# [Work item]
Write out the entries exactly, pictures excluded.

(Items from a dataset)
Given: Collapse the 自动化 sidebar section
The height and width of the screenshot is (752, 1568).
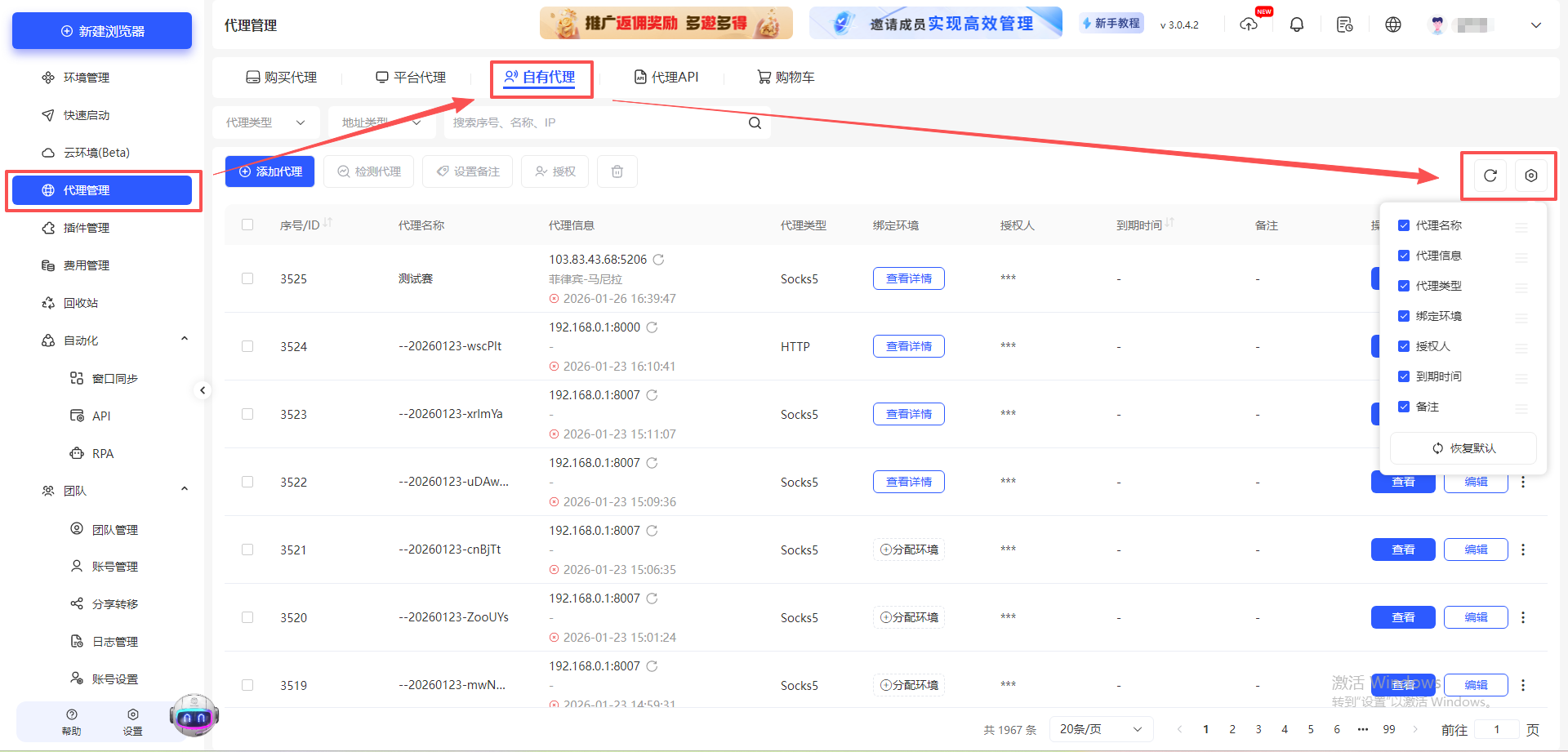Looking at the screenshot, I should pyautogui.click(x=184, y=338).
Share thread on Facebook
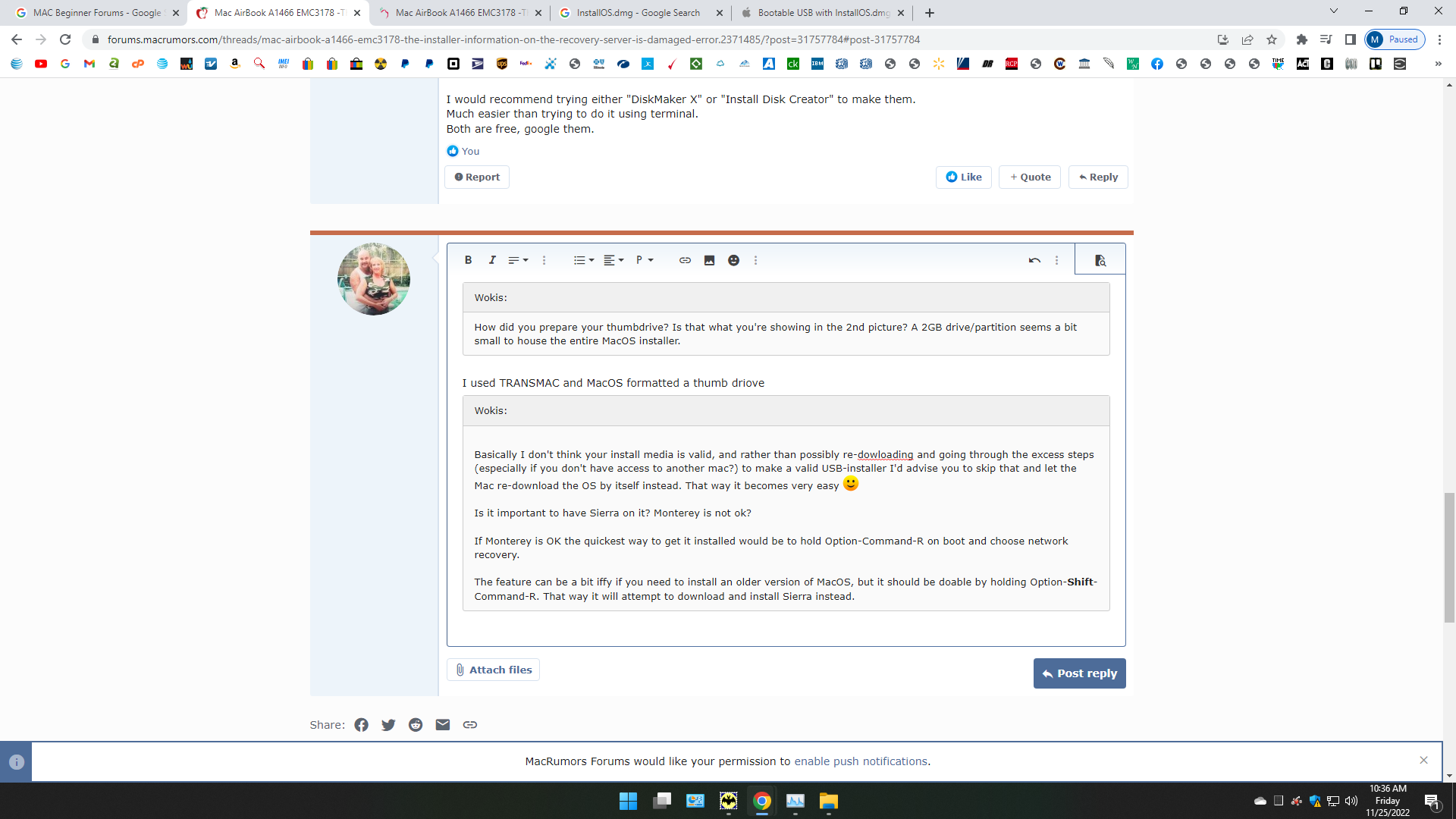Image resolution: width=1456 pixels, height=819 pixels. (x=361, y=725)
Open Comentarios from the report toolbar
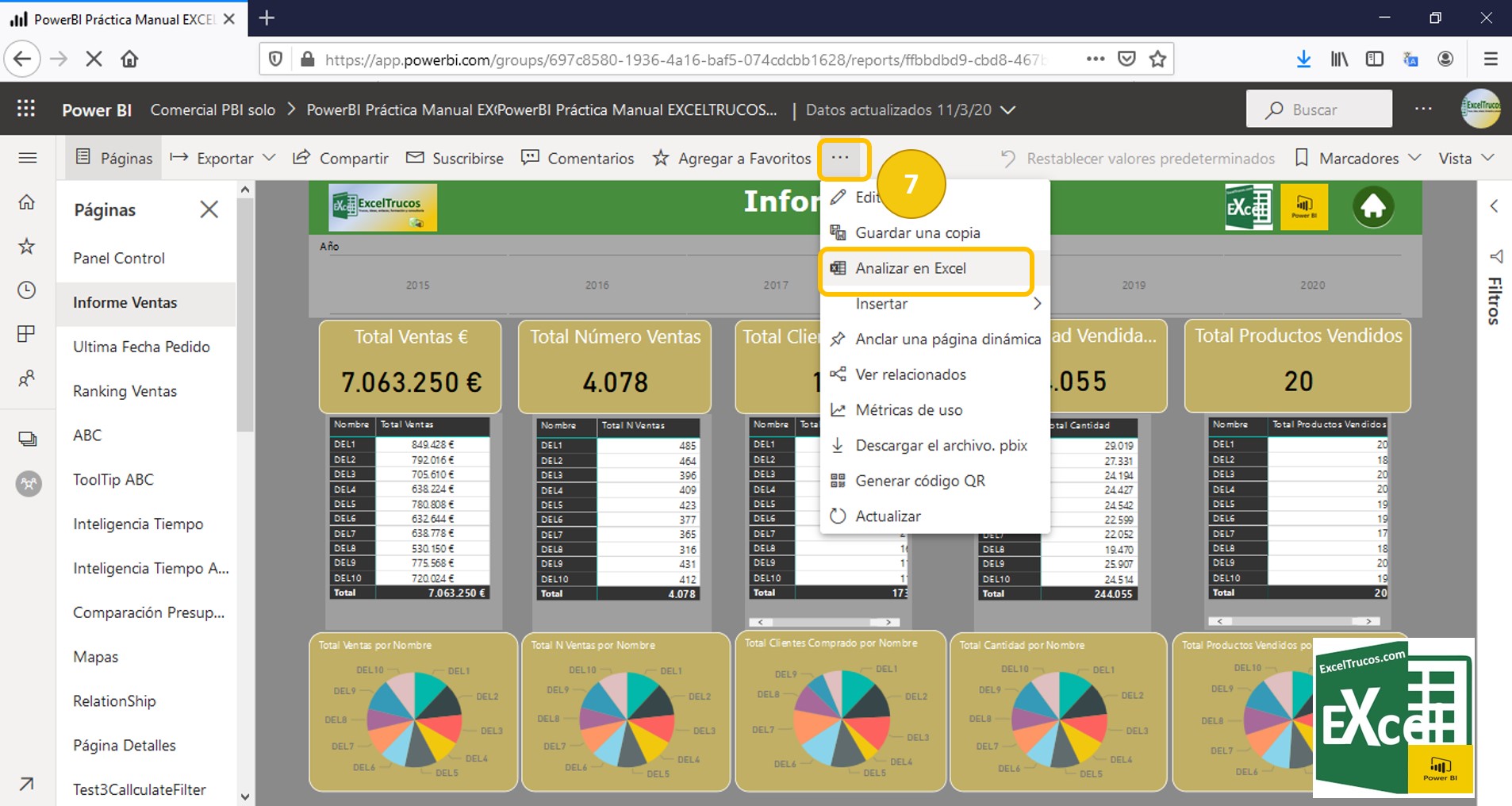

# [Written answer]
Given: Collapse the 自动化 sidebar section
The height and width of the screenshot is (752, 1568).
Looking at the screenshot, I should pyautogui.click(x=184, y=338).
Share thread on Facebook
Image resolution: width=1456 pixels, height=819 pixels. (x=361, y=725)
Open Comentarios from the report toolbar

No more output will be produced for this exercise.